Our wood stove is made of soapstone, a metamorphic rock which withstands high temperatures and demonstrates superb heat storing qualities.  The stove includes a remarkable catalytic combustor which comes into play when the internal temperature reaches 500°. At that point a baffle is engaged, redirecting fumes through the combustor where the specialized design and noble metals work their magic, burning smoke before it exits the chimney.  It’s a delight to see, the logs glowing softly, while above them the smoke igniting into rolls of gentle flame. With all systems in full operation the wood gets burned with almost 90% efficiency, leaving little ash and providing heat that would otherwise be lost. It is so efficient that no observable smoke exits the chimney and the smell of woodsmoke is nonexistent.

From an environmental perspective I am content with this setup. Wood as fuel still emits carbon, but it’s not the fossilized product inherent to coal, gas, and oil, the evil stuff driving climate change and all its disastrous consequences. The carbon our stove releases today will be totally reabsorbed and stored in new tree growth within a generation.

It’s not practical to heat all the world’s buildings with wood, even with high efficiency stoves and boilers. But for decades Lee and I have had the good fortune to have ready access to firewood, so we have burned less oil and fracked gas, sparing the atmosphere ancient carbon and saving cash in the process.  It’s been a privilege.

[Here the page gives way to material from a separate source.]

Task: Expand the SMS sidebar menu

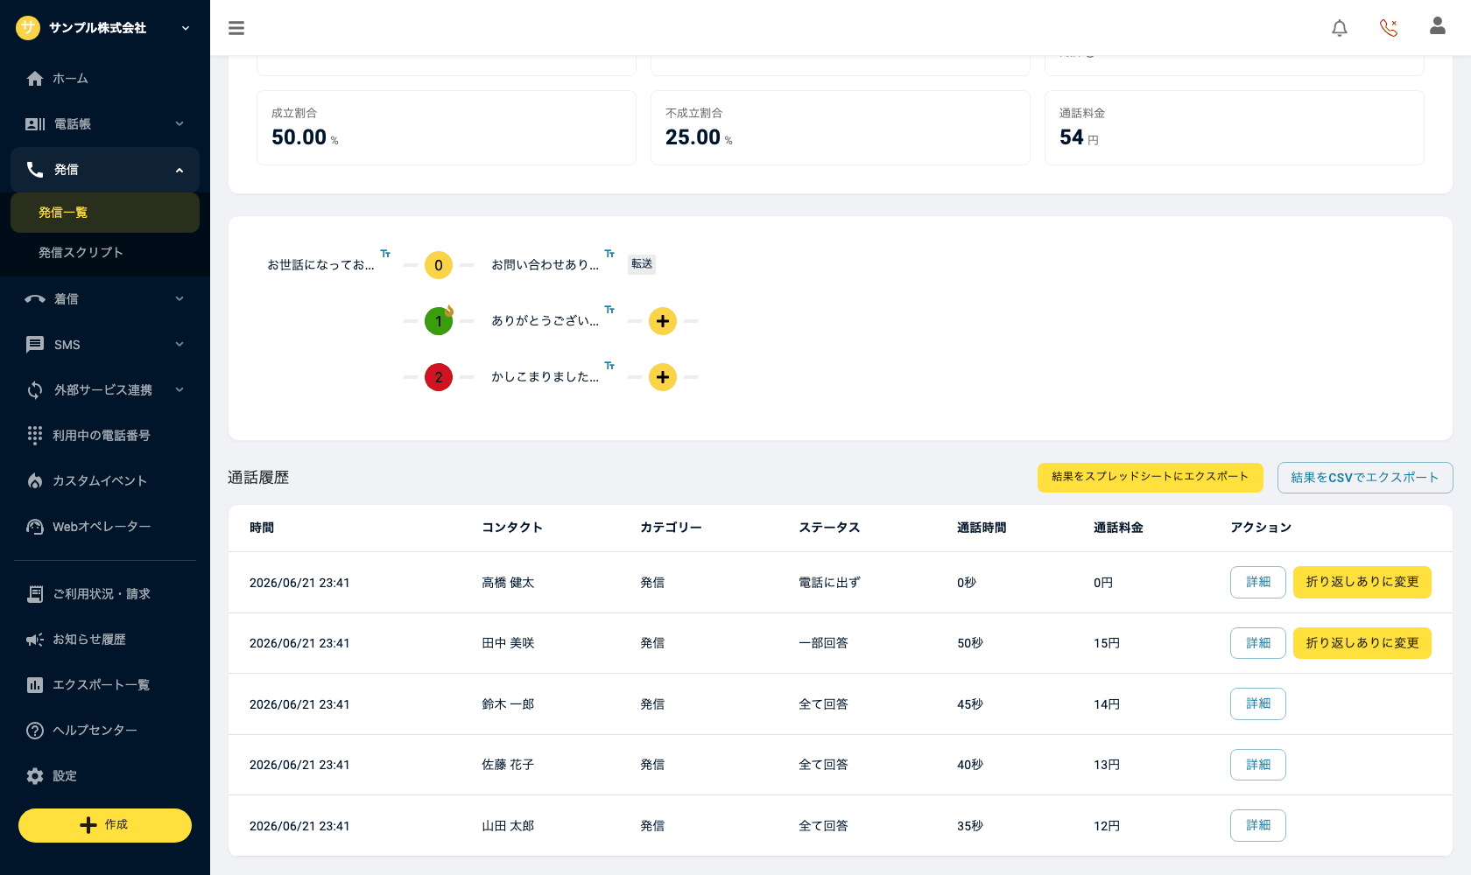Action: point(105,345)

I have an acquaintance who studied diaries left by early settlers of the region. He mentioned that their daily entries almost always included time given to cutting and splitting wood. It was, of course, the only fuel available to heat their homes and to fire their cookstoves. And all that wood was cut with a crosscut saw and split with an axe.  There’s a fine documentary entitled Alone in the Wilderness which follows the life of Richard Proenneke in the wilds of Alaska. In it he builds a log cabin and cuts all his wood for the long Alaskan winter using a one man crosscut saw.  I notice his upper arm approximating the size of a typical man’s calf, a testament to the hours spent with saw in hand. I envision the arms of most early settlers being similarly proportioned.

A classmate of mine went to graduate school in Vermont. Although it was generations later than the first settlers, many of those hardy Vermonters still relied exclusively on wood for heat. They, of course, had chainsaws, but many of their homes still lacked insulation, and the gauge to estimate the amount of cured and stacked wood required was that it equal the size of the house.  Neighbors in the area would form groups and move from one homestead to the next until everyone’s needs were satisfied.

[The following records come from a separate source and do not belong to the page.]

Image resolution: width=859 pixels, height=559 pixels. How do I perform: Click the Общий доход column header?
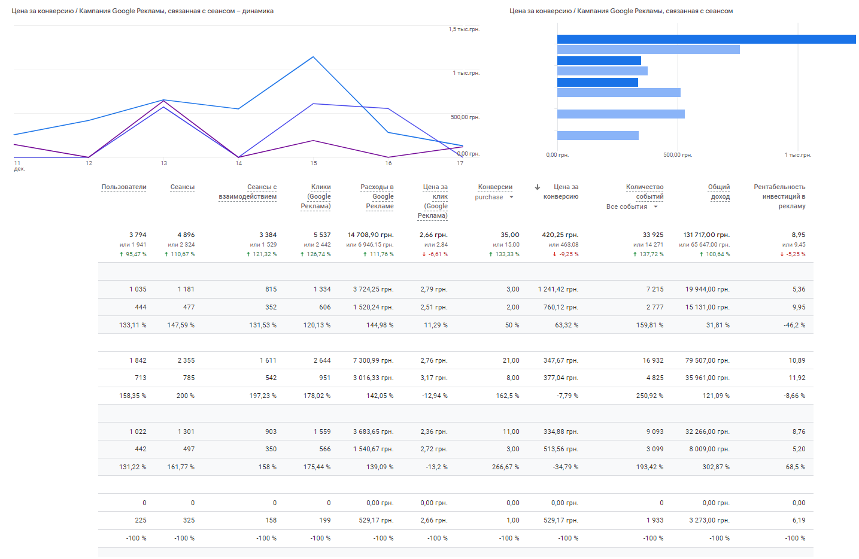[x=719, y=192]
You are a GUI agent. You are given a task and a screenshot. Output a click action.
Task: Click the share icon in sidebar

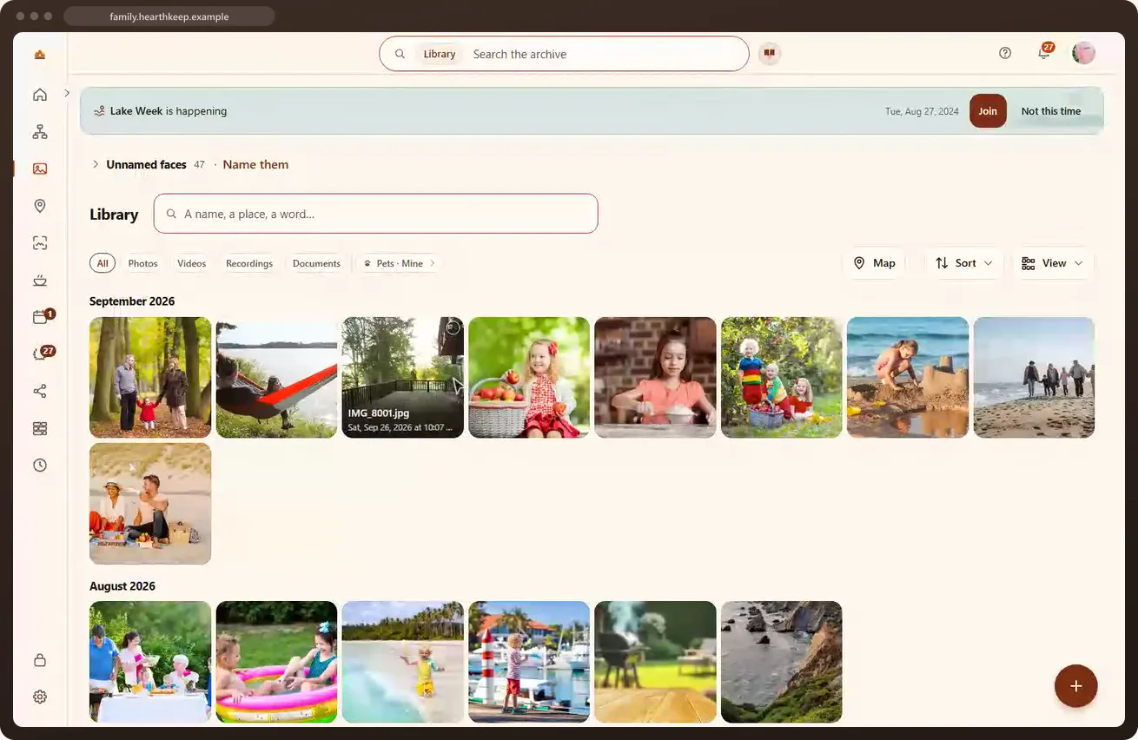coord(40,391)
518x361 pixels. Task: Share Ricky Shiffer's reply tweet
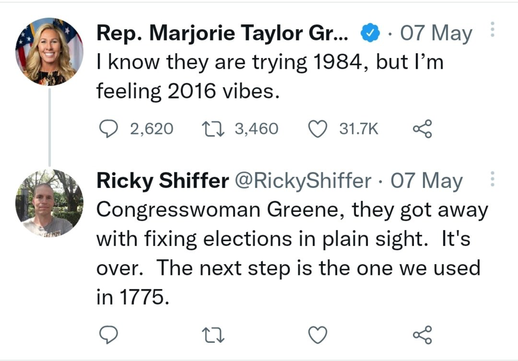pyautogui.click(x=422, y=336)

I can imagine the satisfaction in being part of such an effort; the camaraderie, the invigorating, wholesome exercise, the speed at which individual sheds were filled.  But I also welcome being the sole participant in the process. I enjoy silencing the saw and breathing in the winter landscape: the downy woodpecker tapping the loose bark of a dead elm, the red tailed hawk soaring overhead, the smell of forest duff and sawdust.

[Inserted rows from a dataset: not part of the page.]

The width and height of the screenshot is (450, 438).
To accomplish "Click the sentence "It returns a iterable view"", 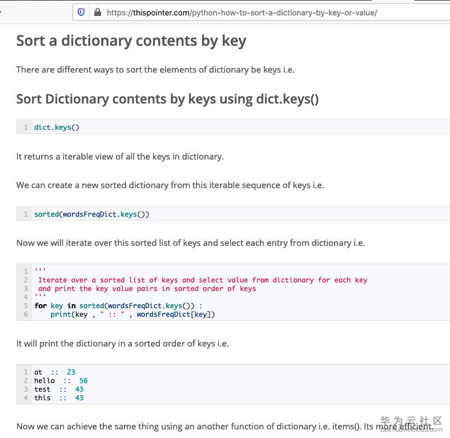I will [120, 157].
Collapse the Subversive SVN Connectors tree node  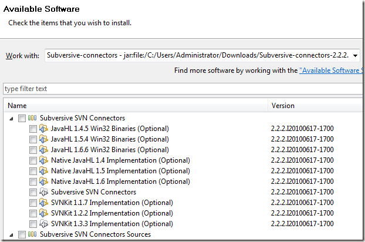11,119
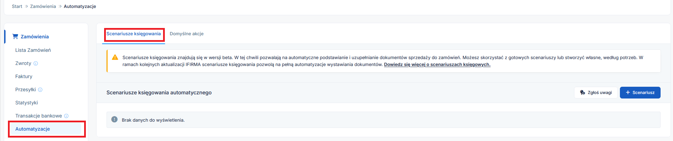The height and width of the screenshot is (141, 673).
Task: Select the Scenariusze księgowania tab
Action: [133, 34]
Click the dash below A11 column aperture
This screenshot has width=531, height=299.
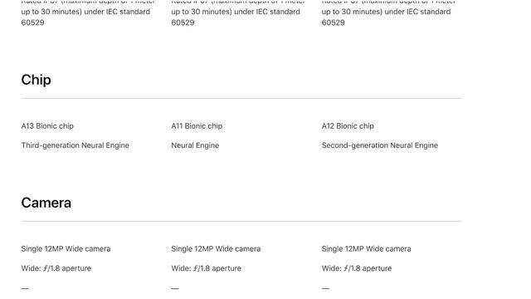(x=175, y=288)
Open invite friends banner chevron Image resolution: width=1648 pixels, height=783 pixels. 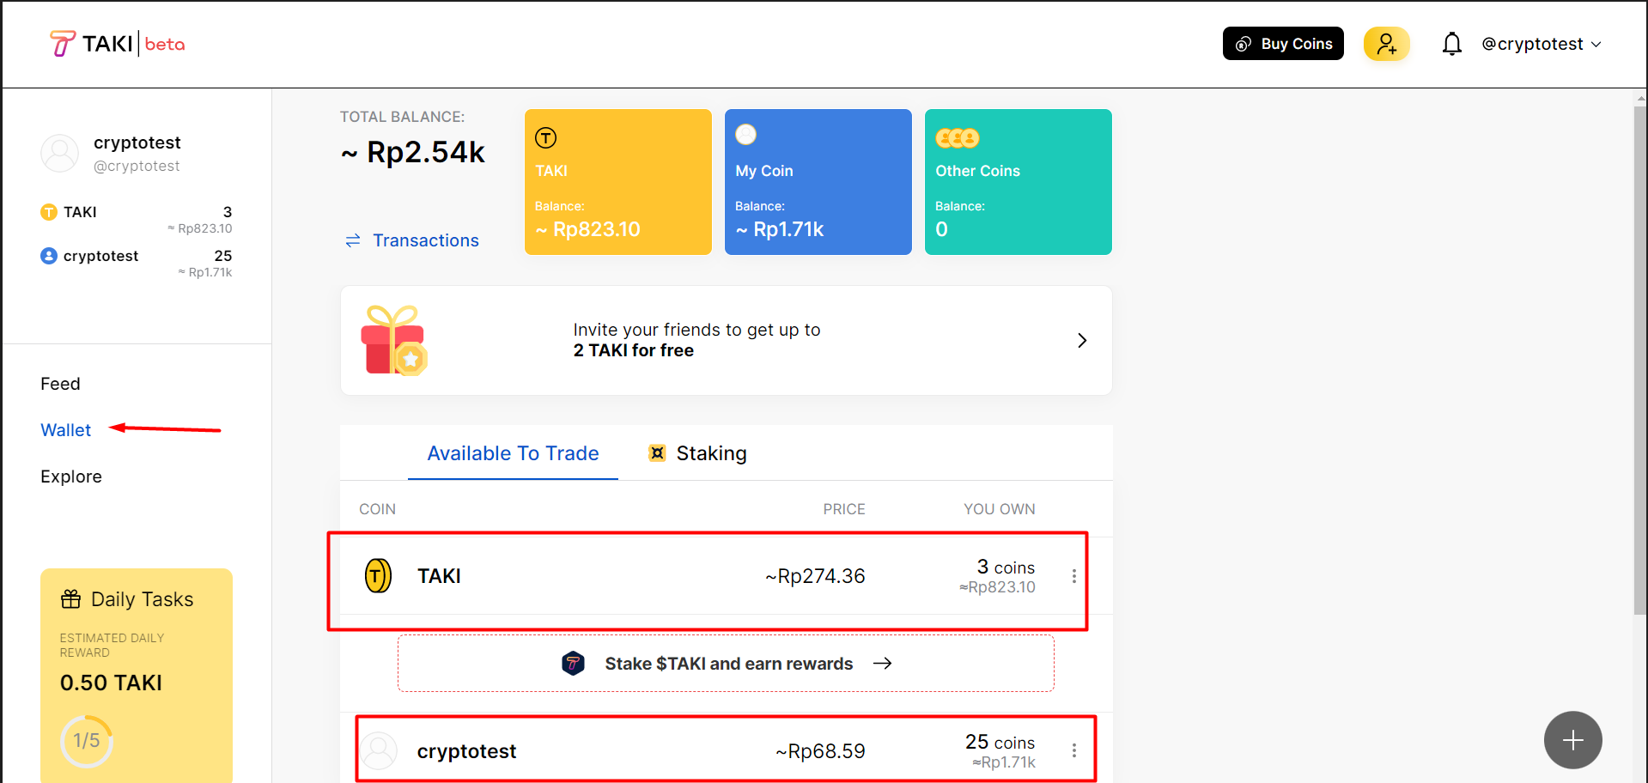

It snowed last night, one of those windless events with temperatures hovering around freezing so the flakes clung to every limb, stalk, and needle. Today, stiff north winds are ushering in a cold front and we’re promised single digits by morning. Birds are heavy at the feeders, more than 50 cardinals among the assemblage. In the evening our stomachs are content following a hearty winter meal. The porch is stacked with seasoned red oak, the woodstove is purring, its internal temperature approaching 1000°, the soapstone radiating gentle heat throughout the house.

On this night, by the stove, with the balance of the winter’s fuel fully cured and under roof, all is not well with the world, but appears to be.